I'm probably gonna find out how my science project went tomorrow. here's another chapter to the now-forgotten Peep Show Moment of the Post Chronicles; "allakazoo allakazam, let's see just how fucked I am" - Mark. Good isn't it? And appropriate. I'm expecting for the essay...gosh, I dunno, could honestly be anywhere from an F to an A, it's all about the damn bibliography. handout, a B minus. presentation...B? C? it's anyone's call. My. grade. is. such. a. mess. It's not even in the A range anymore which is massively annoying. grrr. I would like at least honors this term. this is all causes insane amounts of stress and makes school increasingly unpleasant. then of course finals are in about three weeks and I'm worried if I let myself think of them too much, I will have some sort of break down or aneurysm. is there more than one sort of aneurysm? whatever, science is gonna be a disaster in the grades/sanity respect, geometry not good generally, spanish not good and annoying as hell, gym horrible, all round things are pretty bad.




good thing I have a study hall tomorrow. three hours of homework, they say? yeah, maybe if my homework was at my (12-year-old) sister's level. no, it's actually closer to five. or more! depending. people think I'm crazy when I do a very insignificant portion of my homework during the ten or so minutes of free time I have during lunch. but I'm not! I just want to have a life! How come everyone else can manage and I have to resort giving up half my lunch break? actually, some good ol' snobby Richard Dawkins literature is more on the menu tomorrow, unless I have ridiculous amounts of homework(more likely than not), but my point stands. too much goddamn homework! It's so sad.

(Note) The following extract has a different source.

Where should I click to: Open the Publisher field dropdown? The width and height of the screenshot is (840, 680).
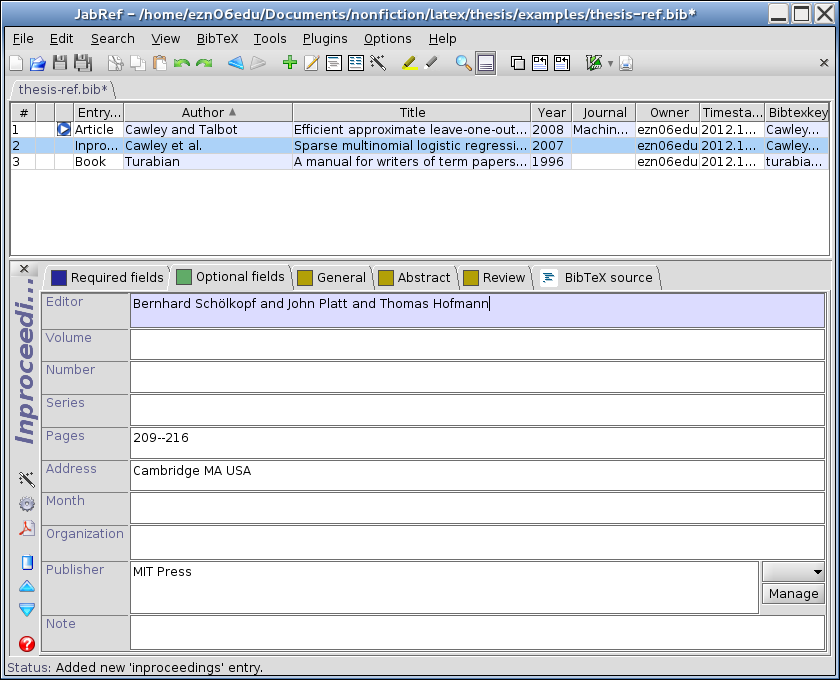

then of course there's the people. with the except of a handful of nice people, most of whom I rarely see, I've concluded that everyone is naive, boring, shallow, and mostly, utterly, utterly trite. this does include a lot of the people I know to be vastly more intelligent, talented, thoughtful, and friendly than myself, because even they inexplicably end up fitting in same lame stereotype. they are all the same and it's beyond me how they could even turn out that way. am I much better? probably not, I'm just a kinda mishmash of my odd mind and whatever society has thrown at me. it bothers me nonetheless. get your own damn personality, okay? also, don't start talking about 'drama' because honestly unless this directly affects me I couldn't be less interested in her and him and her and her and her and her and she said this which caused her to say that which caused someone to join too many whiny Facebook groups. your friendships are petty and fake and you just need to grow up. and for another matter, don't call me 'sweet', don't call me normal, don't tell me what I think about(yes, this happens.), don't tell me how I behave, don't assume stuff about me. I'm done. I shall become a recluse and live off Richard Avedon photos, fashion blogs, and sugar. I want to be rid of these people.

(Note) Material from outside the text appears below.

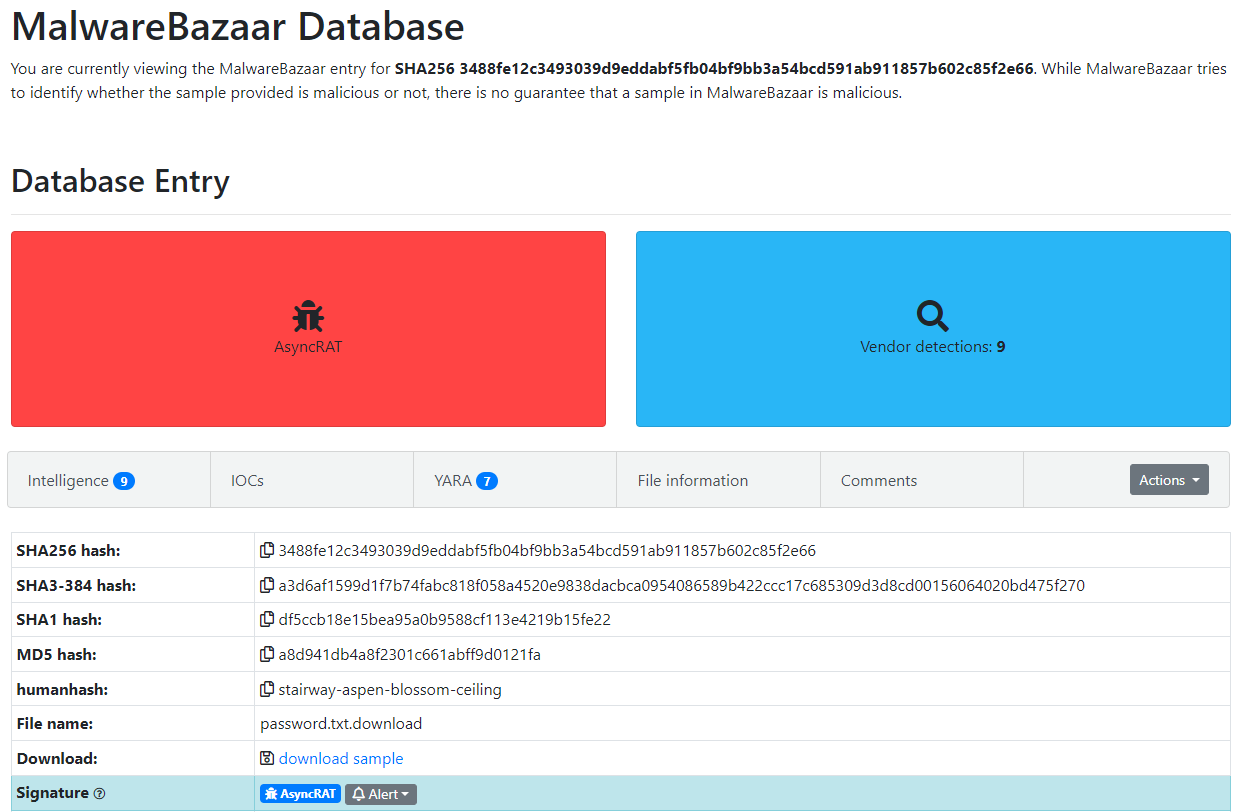Click the download sample link
The width and height of the screenshot is (1249, 812).
point(341,758)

back to the world of being forced to talk, too, often by my geometry teacher. like, screw that. If someone at my table wants help with a math problem then I will help you as best I can(probably). however, I very much enjoy working by myself and become such a self-absorbed bitch when told to do otherwise. that can't be helped very easily, I'm afraid. believe it or not, 21st Century America, there's nothing wrong with this side of my personality and I can't help it. my geometry teacher would rather us have too many recreational conversations in class than not talk at all. that makes perfect sense. people say the most stupid things and I'm the odd one for not commentating my entire life. keep it in your head, please. I think the desirability of these traits in this culture is very, very sad indeed.

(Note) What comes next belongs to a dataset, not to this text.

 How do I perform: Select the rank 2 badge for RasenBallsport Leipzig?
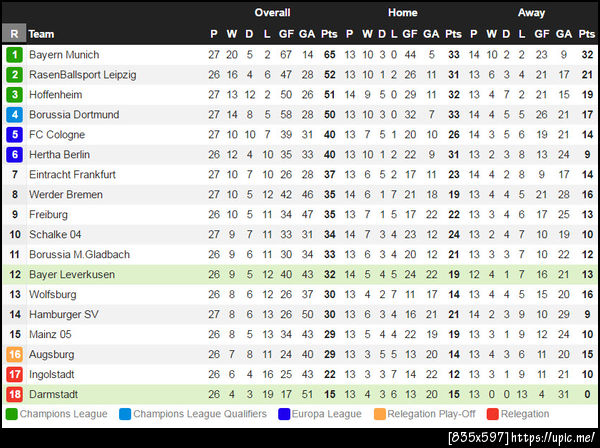(x=14, y=75)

misanthropy session over, happy new year everyone. I spent New Years eve drawing a poster with my sister, in Dunkin Donuts, dreading tomorrow, watching DVDs and the like. I don't actually like new years that much. I'm the only one who finds something decidedly hollow in the fireworks and the champagne and the staying up till midnight. something about the endlessness and insignificance of it all--quite the contrary to what most people feel, I know. also the knowledge of january's arrival is lonesome. I'm pretty much dead until April. though, weirdly I was comfortable with bare arms yesterday it was so warm, and the snow's melting. I went for a walk. our car got stuck in the barely-there snow. it's also an FJ Cruiser. a couple levels of irony there.



today I went to the mall. 'bout it. I watched Getting On for hours on end. feeling pretty terrible for most of it, due to reasons mostly explained above. I'm here now. listening to iron and wine. I'm avoiding my homework. did I mention feeling pretty terrible? yeah, that too!



I want to sleep and week up for FRebruary vacation.



I'm gonna go now, I need to get my bag and rest. good night.